The main advantages of the suggested methodology are the following:
The optimization is very fast and accounts for the long-term persistence of the system stresses (i.e., ‘the tendency of annual average streamflows to stay above or below their mean value for long periods’)
Enabled by the demand-oriented approach, the suggested methodology does not require any specialized software for the decision support model. The ‘how-to-operate’ instructions via a simple algebraic formula can moderate the required level of expertise to use a decision support tool because the algebraic formula can be easily wrapped in a user-friendly interface (a simple desktop application, a web-based application, a GIS-based application, even a spreadsheet).

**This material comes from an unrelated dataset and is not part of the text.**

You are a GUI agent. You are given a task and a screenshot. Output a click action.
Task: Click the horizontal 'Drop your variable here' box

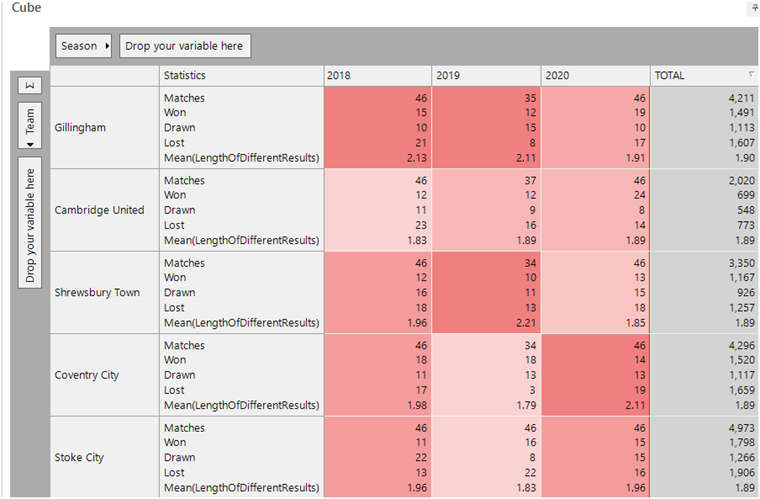click(185, 46)
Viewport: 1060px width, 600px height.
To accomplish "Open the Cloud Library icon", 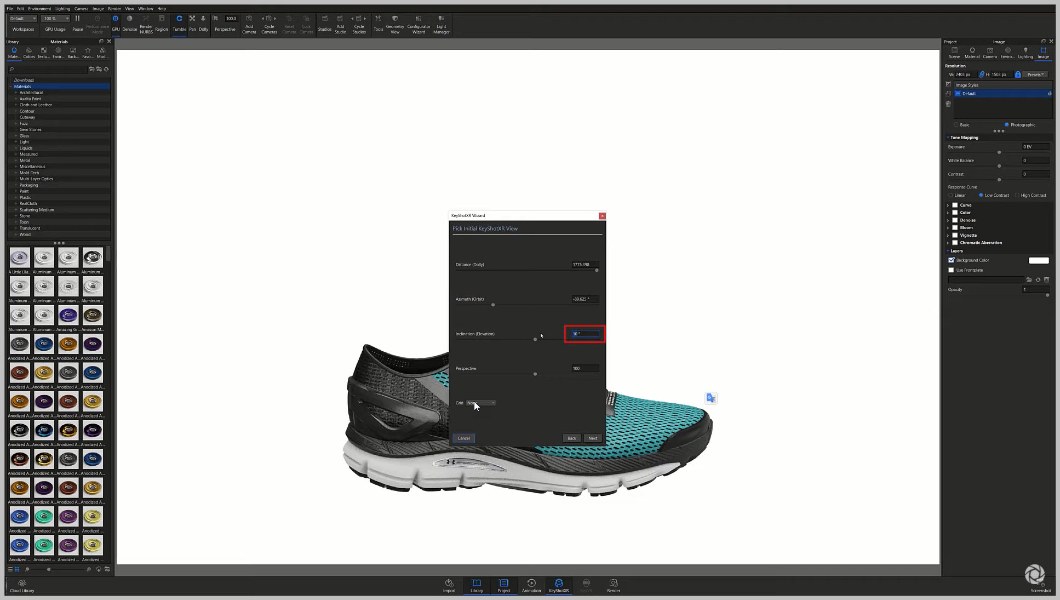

Finally, it should be noted that the suggested methodology facilitates the integration of decision support tools with other kinds of models owing to its simplicity as well as speed of execution. The latter is essential in cases where multiple runs are required (model calibration, ensemble forecasting, etc.). For example, a hydrological model, a demand management model, and an FFN can be combined to simulate the water supply system along with the involved hydrological processes and social drives.